More than 1.8 million people lost power, at least briefly, and schools were closed for safety reasons in at least 11 states. The Interior Department reported that 428 homes were destroyed and 1,700 were damaged just in Chiapas, the state closest to the epicentre.
"Homes made of clay tiles and wood collapsed," said Nataniel Hernandez, a human rights worker living in Tonala, Chiapas. "Right now it is raining very hard in Tonala, and with the rains it gets much more complicated because the homes were left very weak, with cracks."
The earthquake is the strongest recorded in Mexico in the last century and even stronger than a devastating 1985 earthquake that killed more than 10,000 people in Mexico City.

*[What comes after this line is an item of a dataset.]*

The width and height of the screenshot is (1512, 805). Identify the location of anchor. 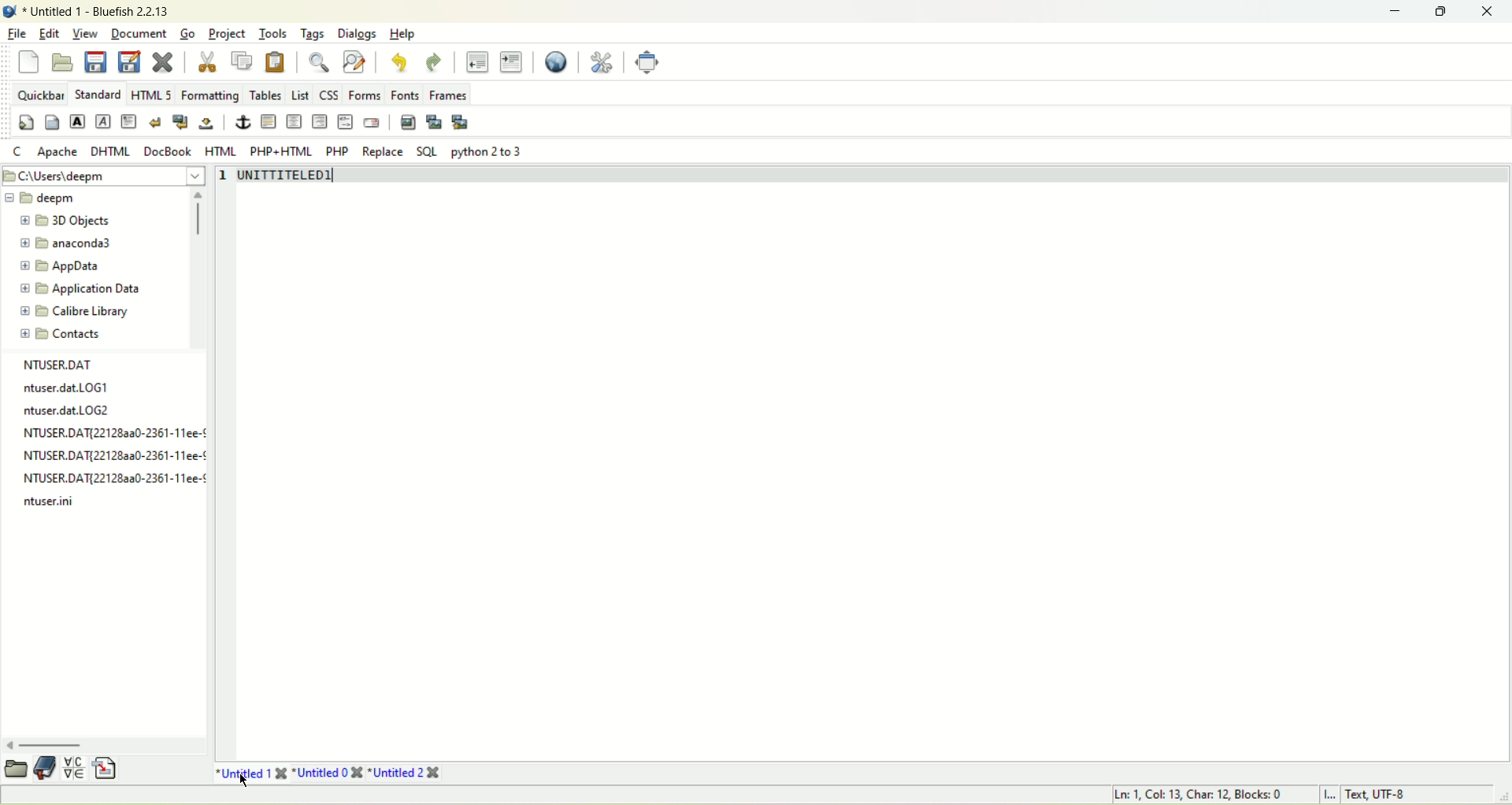
(241, 122).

In Tabasco, two children were among the dead. One was crushed by a collapsing wall. Another, an infant on a respirator, died after the tremors triggered a power outage.
Pope Francis, at an open air mass on a visit to Colombia, said he was praying "for those who have lost their lives and their families" in the disaster.
— Surging waves —
The epicentre of the earthquake, which struck late on Thursday, was in the Pacific Ocean, about 100 kilometres off the town of Tonala in Chiapas.
Mexico's seismology service estimated it at 8.2 magnitude while the US Geological Survey put it at 8.1 — the same as in 1985. It was felt as far north as Mexico City — some 800 kilometres from the epicentre -- where people fled their homes, many in their pyjamas, after hearing sirens go off.
Officials initially issued a tsunami alert, but later lifted it. However, the earthquake triggered waves that reached as far as New Zealand, more than 11,000 kilometres away.
Authorities said small tsunami waves of up to 40 centimetres were recorded on the far-flung Chatham Islands, with 25 centimetre surges on the New Zealand coast, some 15 hours after the quake.
Mexico sits atop five tectonic plates, making it prone to earthquakes, and has two long coastlines that are frequently battered by hurricanes.